- **Desafío**
Transcribe sin ninguna modificación todas las líneas que aparecen a continuación.

- **Datos proporcionados**
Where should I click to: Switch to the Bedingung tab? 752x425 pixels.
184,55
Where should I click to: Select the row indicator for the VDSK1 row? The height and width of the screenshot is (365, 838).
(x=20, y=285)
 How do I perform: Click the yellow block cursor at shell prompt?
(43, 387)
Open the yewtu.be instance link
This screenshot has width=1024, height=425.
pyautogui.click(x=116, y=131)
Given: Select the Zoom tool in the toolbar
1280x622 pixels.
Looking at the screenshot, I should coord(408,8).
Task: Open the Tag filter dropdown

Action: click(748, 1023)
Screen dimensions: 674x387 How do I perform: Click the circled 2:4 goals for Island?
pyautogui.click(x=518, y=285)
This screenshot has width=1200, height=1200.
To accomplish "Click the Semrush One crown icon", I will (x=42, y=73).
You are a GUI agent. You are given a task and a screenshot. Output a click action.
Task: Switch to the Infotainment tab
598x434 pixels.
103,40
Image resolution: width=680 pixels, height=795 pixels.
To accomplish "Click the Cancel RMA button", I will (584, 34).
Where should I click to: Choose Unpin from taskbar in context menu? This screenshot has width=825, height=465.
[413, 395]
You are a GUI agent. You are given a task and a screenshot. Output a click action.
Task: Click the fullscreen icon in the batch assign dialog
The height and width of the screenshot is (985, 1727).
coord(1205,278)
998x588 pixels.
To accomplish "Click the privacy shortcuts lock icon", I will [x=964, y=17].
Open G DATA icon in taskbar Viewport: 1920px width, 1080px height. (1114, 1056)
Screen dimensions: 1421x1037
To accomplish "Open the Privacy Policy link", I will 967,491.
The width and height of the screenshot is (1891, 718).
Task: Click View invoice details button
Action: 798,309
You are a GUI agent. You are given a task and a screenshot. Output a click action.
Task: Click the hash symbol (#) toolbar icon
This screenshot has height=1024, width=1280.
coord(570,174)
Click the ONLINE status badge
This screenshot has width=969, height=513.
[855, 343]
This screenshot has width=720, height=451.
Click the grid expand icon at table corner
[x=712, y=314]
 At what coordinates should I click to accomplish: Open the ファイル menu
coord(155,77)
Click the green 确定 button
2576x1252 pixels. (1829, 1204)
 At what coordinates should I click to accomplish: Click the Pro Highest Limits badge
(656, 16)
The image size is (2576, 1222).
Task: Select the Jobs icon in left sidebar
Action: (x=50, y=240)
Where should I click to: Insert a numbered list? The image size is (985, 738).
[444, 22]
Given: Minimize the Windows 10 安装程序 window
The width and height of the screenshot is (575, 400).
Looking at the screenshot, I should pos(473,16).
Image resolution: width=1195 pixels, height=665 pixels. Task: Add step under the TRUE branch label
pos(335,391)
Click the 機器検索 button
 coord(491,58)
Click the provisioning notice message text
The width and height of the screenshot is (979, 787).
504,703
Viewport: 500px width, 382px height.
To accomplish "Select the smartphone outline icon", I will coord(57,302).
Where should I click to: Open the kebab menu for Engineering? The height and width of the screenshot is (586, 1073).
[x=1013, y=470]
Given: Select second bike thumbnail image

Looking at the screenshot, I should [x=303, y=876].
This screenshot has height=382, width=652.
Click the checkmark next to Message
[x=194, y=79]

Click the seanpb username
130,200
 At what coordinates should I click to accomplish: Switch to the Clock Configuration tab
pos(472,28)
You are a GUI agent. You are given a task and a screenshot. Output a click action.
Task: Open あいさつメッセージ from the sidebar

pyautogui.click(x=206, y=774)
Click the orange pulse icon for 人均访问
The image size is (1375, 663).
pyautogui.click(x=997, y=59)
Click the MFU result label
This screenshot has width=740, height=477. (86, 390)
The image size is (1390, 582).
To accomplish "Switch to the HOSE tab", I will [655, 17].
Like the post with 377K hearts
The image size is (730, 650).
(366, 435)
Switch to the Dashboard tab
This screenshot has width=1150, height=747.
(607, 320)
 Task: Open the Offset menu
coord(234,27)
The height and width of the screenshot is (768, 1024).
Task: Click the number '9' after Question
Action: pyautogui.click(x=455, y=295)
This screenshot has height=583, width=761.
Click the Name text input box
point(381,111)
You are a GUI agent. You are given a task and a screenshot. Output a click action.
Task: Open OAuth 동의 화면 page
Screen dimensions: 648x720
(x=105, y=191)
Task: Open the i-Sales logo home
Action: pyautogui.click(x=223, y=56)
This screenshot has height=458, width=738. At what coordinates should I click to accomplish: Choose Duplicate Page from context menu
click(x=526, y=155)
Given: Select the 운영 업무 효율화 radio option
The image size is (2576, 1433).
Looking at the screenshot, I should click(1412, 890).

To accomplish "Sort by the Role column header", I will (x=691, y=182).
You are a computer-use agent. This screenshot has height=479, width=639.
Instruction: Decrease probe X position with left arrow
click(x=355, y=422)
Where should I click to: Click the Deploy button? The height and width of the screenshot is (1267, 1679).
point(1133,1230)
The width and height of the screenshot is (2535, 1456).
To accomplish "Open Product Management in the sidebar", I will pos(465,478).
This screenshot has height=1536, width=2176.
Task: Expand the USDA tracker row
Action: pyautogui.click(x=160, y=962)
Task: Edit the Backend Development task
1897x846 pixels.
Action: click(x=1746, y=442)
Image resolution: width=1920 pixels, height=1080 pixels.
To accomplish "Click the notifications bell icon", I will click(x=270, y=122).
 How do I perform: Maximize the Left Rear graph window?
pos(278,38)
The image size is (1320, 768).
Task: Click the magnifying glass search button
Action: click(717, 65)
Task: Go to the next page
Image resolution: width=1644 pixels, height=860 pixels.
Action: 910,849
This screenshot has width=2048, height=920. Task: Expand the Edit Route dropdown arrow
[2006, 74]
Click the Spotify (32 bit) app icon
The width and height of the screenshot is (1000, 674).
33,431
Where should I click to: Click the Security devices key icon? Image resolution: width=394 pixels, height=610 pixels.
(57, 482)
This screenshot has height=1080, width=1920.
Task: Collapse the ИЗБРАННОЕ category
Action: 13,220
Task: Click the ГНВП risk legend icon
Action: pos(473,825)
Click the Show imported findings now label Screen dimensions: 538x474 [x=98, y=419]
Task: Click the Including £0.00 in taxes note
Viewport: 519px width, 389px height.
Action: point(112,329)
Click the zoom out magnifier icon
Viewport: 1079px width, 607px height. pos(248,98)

- **Respuesta al problema**
Where should I click to: Switch to the Bedingung tab? 752x425 pixels.
184,55
Where should I click to: Select the row indicator for the VDSK1 row? The height and width of the screenshot is (365, 838).
(x=20, y=285)
 How do I perform: Click the yellow block cursor at shell prompt?
(43, 387)
Open the yewtu.be instance link
This screenshot has width=1024, height=425.
pyautogui.click(x=116, y=131)
Given: Select the Zoom tool in the toolbar
1280x622 pixels.
Looking at the screenshot, I should coord(408,8).
Task: Open the Tag filter dropdown

Action: click(748, 1023)
Screen dimensions: 674x387 How do I perform: Click the circled 2:4 goals for Island?
pyautogui.click(x=518, y=285)
This screenshot has width=1200, height=1200.
To accomplish "Click the Semrush One crown icon", I will (x=42, y=73).
You are a GUI agent. You are given a task and a screenshot. Output a click action.
Task: Switch to the Infotainment tab
598x434 pixels.
103,40
Image resolution: width=680 pixels, height=795 pixels.
To accomplish "Click the Cancel RMA button", I will (584, 34).
Where should I click to: Choose Unpin from taskbar in context menu? This screenshot has width=825, height=465.
[413, 395]
You are a GUI agent. You are given a task and a screenshot. Output a click action.
Task: Click the fullscreen icon in the batch assign dialog
The height and width of the screenshot is (985, 1727).
coord(1205,278)
998x588 pixels.
To accomplish "Click the privacy shortcuts lock icon", I will [x=964, y=17].
Open G DATA icon in taskbar Viewport: 1920px width, 1080px height. (1114, 1056)
Screen dimensions: 1421x1037
To accomplish "Open the Privacy Policy link", I will 967,491.
The width and height of the screenshot is (1891, 718).
Task: Click View invoice details button
Action: 798,309
You are a GUI agent. You are given a task and a screenshot. Output a click action.
Task: Click the hash symbol (#) toolbar icon
This screenshot has height=1024, width=1280.
coord(570,174)
Click the ONLINE status badge
This screenshot has width=969, height=513.
[855, 343]
This screenshot has width=720, height=451.
Click the grid expand icon at table corner
[x=712, y=314]
 At what coordinates should I click to accomplish: Open the ファイル menu
coord(155,77)
Click the green 确定 button
2576x1252 pixels. (1829, 1204)
 At what coordinates should I click to accomplish: Click the Pro Highest Limits badge
(656, 16)
The image size is (2576, 1222).
Task: Select the Jobs icon in left sidebar
Action: (x=50, y=240)
Where should I click to: Insert a numbered list? The image size is (985, 738).
[444, 22]
Given: Minimize the Windows 10 安装程序 window
The width and height of the screenshot is (575, 400).
Looking at the screenshot, I should pos(473,16).
Image resolution: width=1195 pixels, height=665 pixels. Task: Add step under the TRUE branch label
pos(335,391)
Click the 機器検索 button
 coord(491,58)
Click the provisioning notice message text
The width and height of the screenshot is (979, 787).
504,703
Viewport: 500px width, 382px height.
To accomplish "Select the smartphone outline icon", I will coord(57,302).
Where should I click to: Open the kebab menu for Engineering? The height and width of the screenshot is (586, 1073).
[x=1013, y=470]
Given: Select second bike thumbnail image

Looking at the screenshot, I should [x=303, y=876].
This screenshot has height=382, width=652.
Click the checkmark next to Message
[x=194, y=79]

Click the seanpb username
130,200
 At what coordinates should I click to accomplish: Switch to the Clock Configuration tab
pos(472,28)
You are a GUI agent. You are given a task and a screenshot. Output a click action.
Task: Open あいさつメッセージ from the sidebar

pyautogui.click(x=206, y=774)
Click the orange pulse icon for 人均访问
The image size is (1375, 663).
pyautogui.click(x=997, y=59)
Click the MFU result label
This screenshot has width=740, height=477. (86, 390)
The image size is (1390, 582).
To accomplish "Switch to the HOSE tab", I will [655, 17].
Like the post with 377K hearts
The image size is (730, 650).
(366, 435)
Switch to the Dashboard tab
This screenshot has width=1150, height=747.
(607, 320)
 Task: Open the Offset menu
coord(234,27)
The height and width of the screenshot is (768, 1024).
Task: Click the number '9' after Question
Action: pyautogui.click(x=455, y=295)
This screenshot has height=583, width=761.
Click the Name text input box
point(381,111)
You are a GUI agent. You are given a task and a screenshot. Output a click action.
Task: Open OAuth 동의 화면 page
Screen dimensions: 648x720
(x=105, y=191)
Task: Open the i-Sales logo home
Action: pyautogui.click(x=223, y=56)
This screenshot has height=458, width=738. At what coordinates should I click to accomplish: Choose Duplicate Page from context menu
click(x=526, y=155)
Given: Select the 운영 업무 효율화 radio option
The image size is (2576, 1433).
Looking at the screenshot, I should click(1412, 890).

To accomplish "Sort by the Role column header", I will (x=691, y=182).
You are a computer-use agent. This screenshot has height=479, width=639.
Instruction: Decrease probe X position with left arrow
click(x=355, y=422)
Where should I click to: Click the Deploy button? The height and width of the screenshot is (1267, 1679).
point(1133,1230)
The width and height of the screenshot is (2535, 1456).
To accomplish "Open Product Management in the sidebar", I will pos(465,478).
This screenshot has height=1536, width=2176.
Task: Expand the USDA tracker row
Action: pyautogui.click(x=160, y=962)
Task: Edit the Backend Development task
1897x846 pixels.
Action: click(x=1746, y=442)
Image resolution: width=1920 pixels, height=1080 pixels.
To accomplish "Click the notifications bell icon", I will click(x=270, y=122).
 How do I perform: Maximize the Left Rear graph window?
pos(278,38)
The image size is (1320, 768).
Task: Click the magnifying glass search button
Action: click(717, 65)
Task: Go to the next page
Image resolution: width=1644 pixels, height=860 pixels.
Action: 910,849
This screenshot has width=2048, height=920. Task: Expand the Edit Route dropdown arrow
[2006, 74]
Click the Spotify (32 bit) app icon
The width and height of the screenshot is (1000, 674).
33,431
Where should I click to: Click the Security devices key icon? Image resolution: width=394 pixels, height=610 pixels.
(57, 482)
This screenshot has height=1080, width=1920.
Task: Collapse the ИЗБРАННОЕ category
Action: 13,220
Task: Click the ГНВП risk legend icon
Action: pos(473,825)
Click the Show imported findings now label Screen dimensions: 538x474 [x=98, y=419]
Task: Click the Including £0.00 in taxes note
Viewport: 519px width, 389px height.
Action: point(112,329)
Click the zoom out magnifier icon
Viewport: 1079px width, 607px height. pos(248,98)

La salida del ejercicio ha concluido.